Em Dois pequenos problemas com a lei terra intangível para os Kisêdjê, Marcela Coelho de Souza examina a conexão entre o povo Kisêdjê e a terra. A autora propõe o conceito de “terra intangível”, que desafia a compreensão ocidental de propriedade e posse. A autora argumenta que: "A despeito do possessivo na expressão nossa terra, não acredito que esta ‘terra’ de que estejam falando seja mais dócil ao instituto da propriedade e à medição e delimitação que ele implica. As imagens — legais ou científicas — de terra como bem imóvel ou substrato físico são analogias muito pobres para a compreensão do que está em jogo para os Kisêdjê” (Coelho de Souza, 2017, p. 123). A "terra intangível" para o povo Kisêdjê pode ser compreendida como:
- A)um espaço sagrado e intocável, onde a intervenção humana é proibida;
Errada, porque reduz a terra a um espaço sagrado intocável, mas o texto aponta algo mais amplo e relacional, não uma simples área proibida à intervenção humana.
- B)uma propriedade individual de cada membro da comunidade Kisêdjê, que pode ser herdada e alienada de acordo com regras simbólicas de sucessão;
Errada, porque a autora justamente questiona a ideia de propriedade individual e alienável, que não explica bem o sentido de terra para os Kisêdjê.
- C)um território definido por limites fixos e marcos geográficos, passível de ser delimitado em um mapa;
Errada, porque a terra não é apresentada como território apenas físico e delimitado por marcos, já que o foco está nas relações e memórias que a constituem.
- D)uma área delimitada para a prática da agricultura intensiva, garantindo a segurança alimentar e o desenvolvimento econômico da comunidade;
Errada, porque o sentido da terra não se limita à agricultura ou ao desenvolvimento econômico, e sim à vida social e cultural do povo.
- E)um entrelaçamento dinâmico de relações, histórias e memórias, fundamental para a identidade e a continuidade cultural do povo Kisêdjê.
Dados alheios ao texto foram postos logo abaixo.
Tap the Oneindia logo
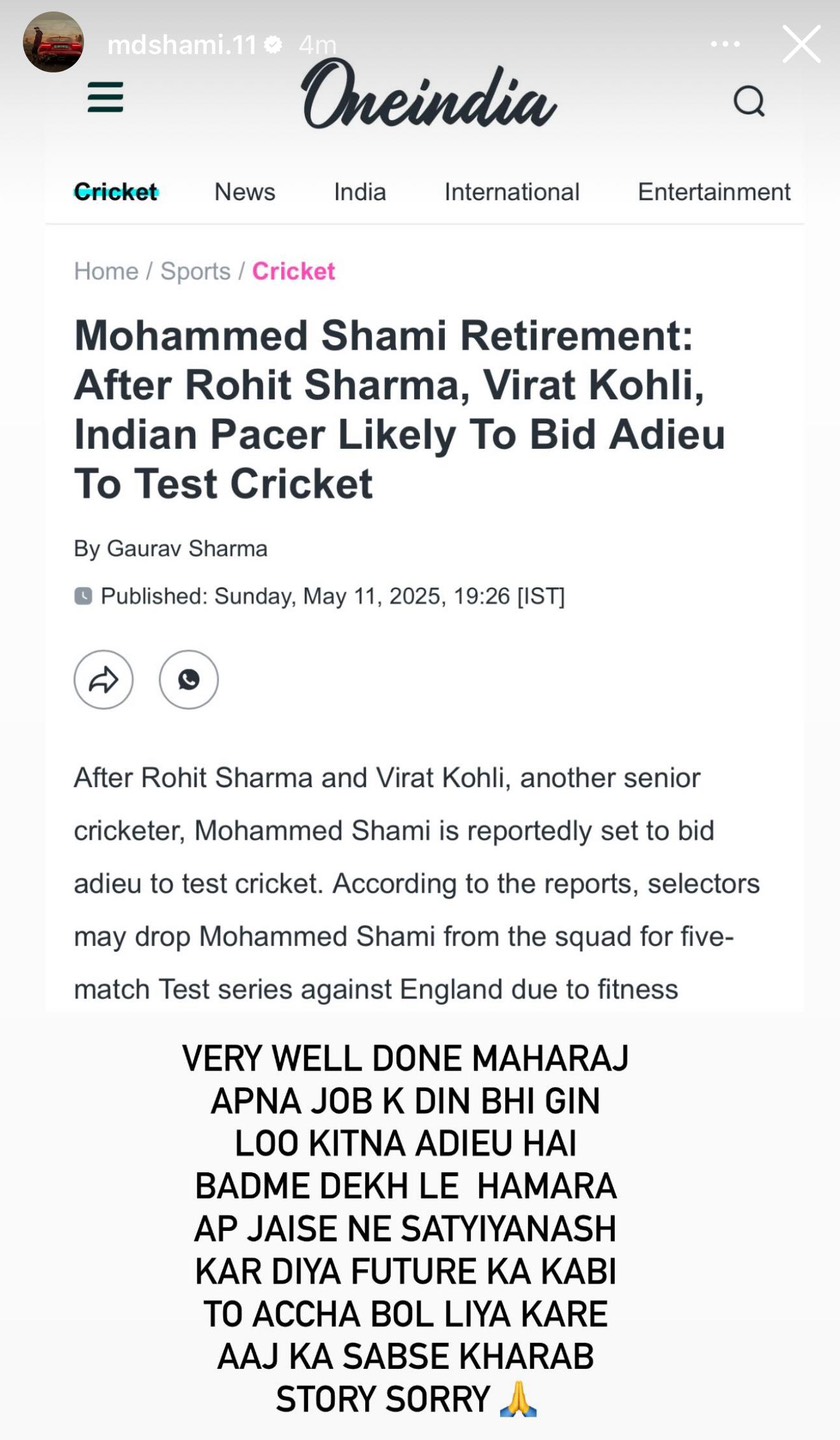This screenshot has height=1440, width=840. (x=428, y=95)
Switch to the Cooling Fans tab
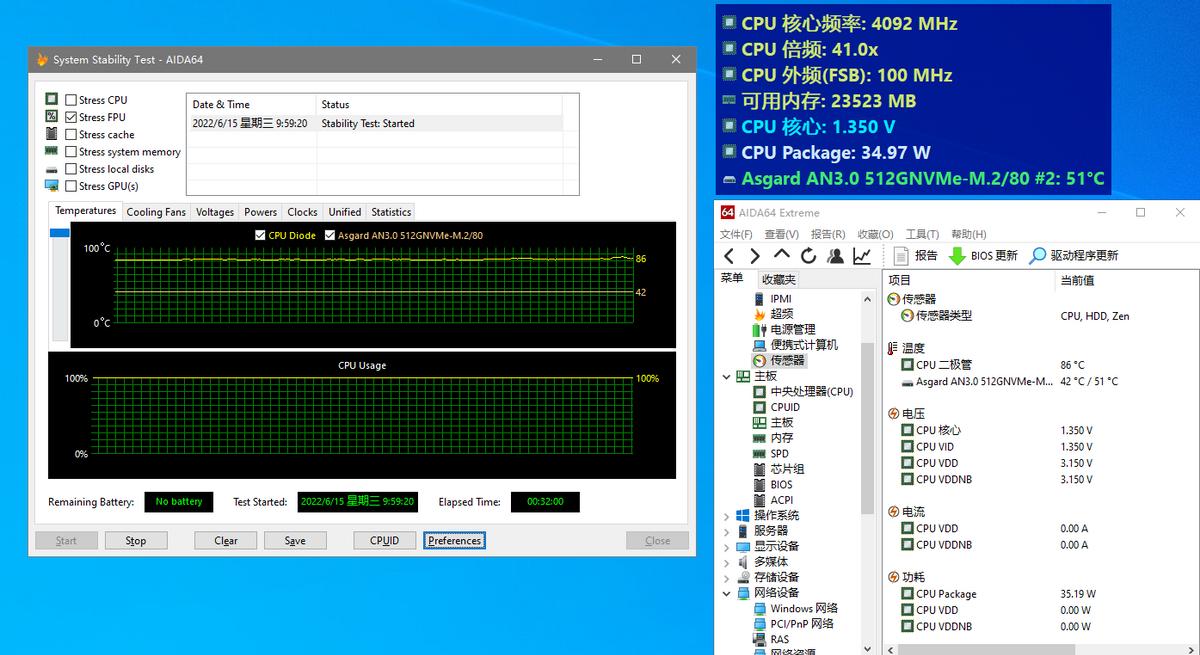Viewport: 1200px width, 655px height. [156, 212]
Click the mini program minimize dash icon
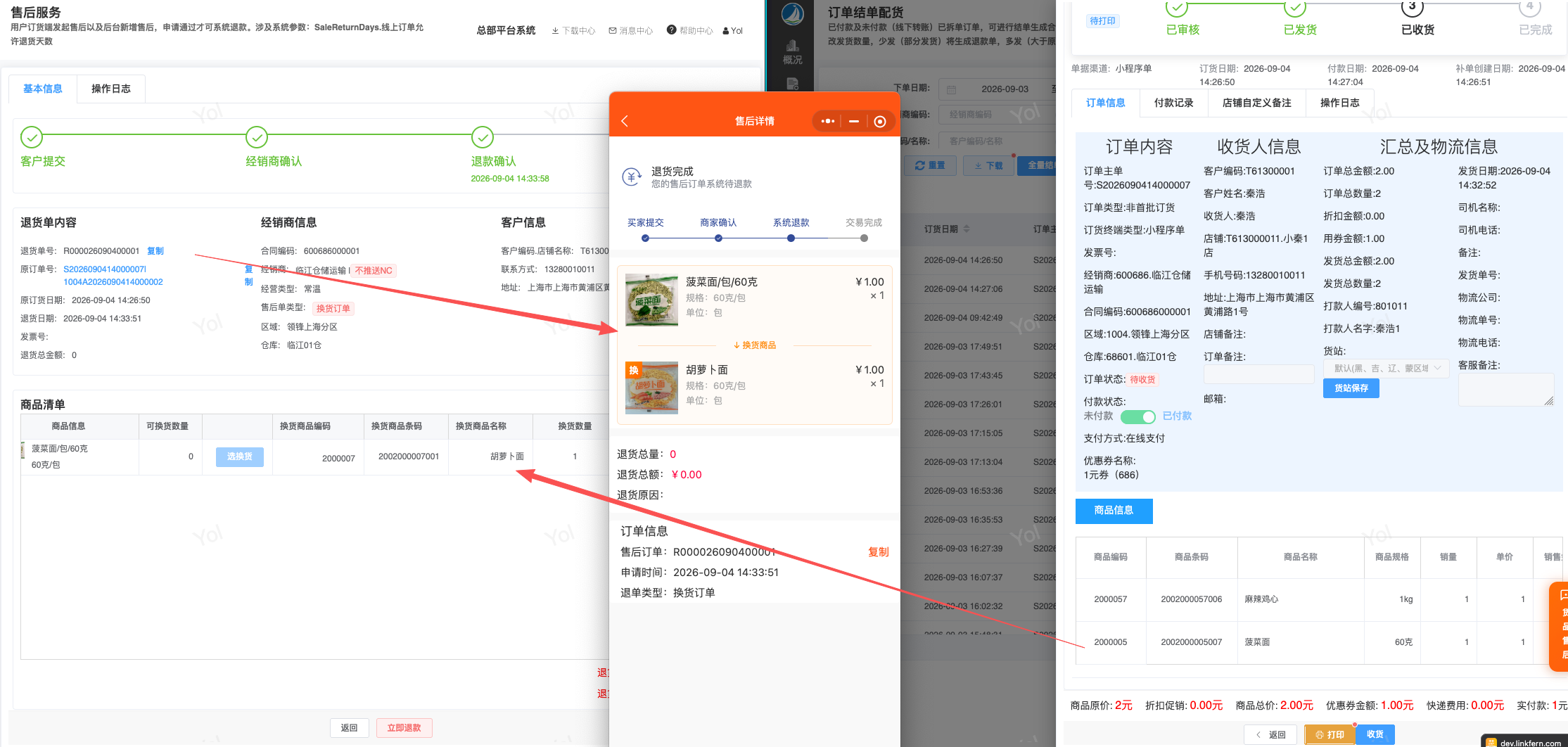The height and width of the screenshot is (747, 1568). pyautogui.click(x=854, y=121)
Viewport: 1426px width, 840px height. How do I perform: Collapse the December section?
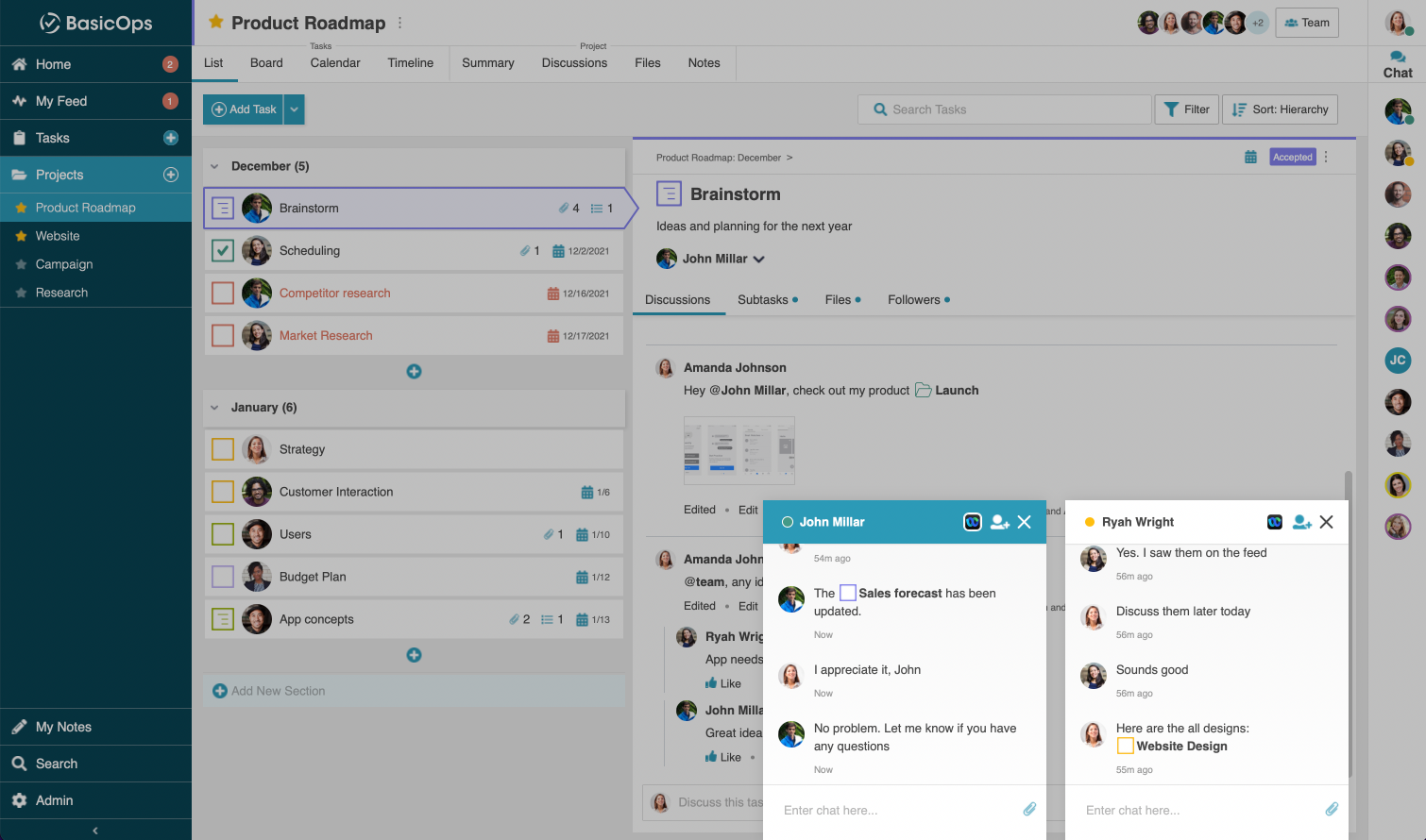[x=214, y=166]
Certa, porque expressa a terra como rede de relações, histórias e memórias que sustenta a identidade e a continuidade do povo Kisêdjê.
Gabarito: E
A questão trabalha uma ideia central da antropologia: o significado de terra não é universal, nem se reduz ao modelo ocidental de propriedade, cercamento e título. Quando Marcela Coelho de Souza fala em “terra intangível”, ela mostra que, para os Kisêdjê, terra não é só chão, lote ou recurso econômico. Ela envolve vínculos com ancestralidade, memória, histórias, trajetórias coletivas e formas de existência compartilhada. Isso é bem importante porque a antropologia evita tomar a nossa categoria como se fosse a medida de todas as outras. Em vez de enxergar apenas um espaço físico delimitado, a autora destaca um tecido de relações que faz da terra parte da própria continuidade do povo. Ou seja, a terra não é um objeto isolado: ela é também identidade, pertencimento e forma de vida. Por isso o gabarito é a letra E. Ela é a única que traduz essa compreensão relacional e dinâmica, em que terra não cabe bem na lógica de propriedade individual, alienação ou mera delimitação cartográfica. A leitura antropológica aqui exige relativismo cultural: entender a categoria nativa no seu próprio contexto, sem forçar o encaixe no modelo jurídico ocidental. Em resumo, para os Kisêdjê, terra não é só um bem material. É um entrelaçamento de relações e memórias que sustenta a vida coletiva e a continuidade cultural do grupo.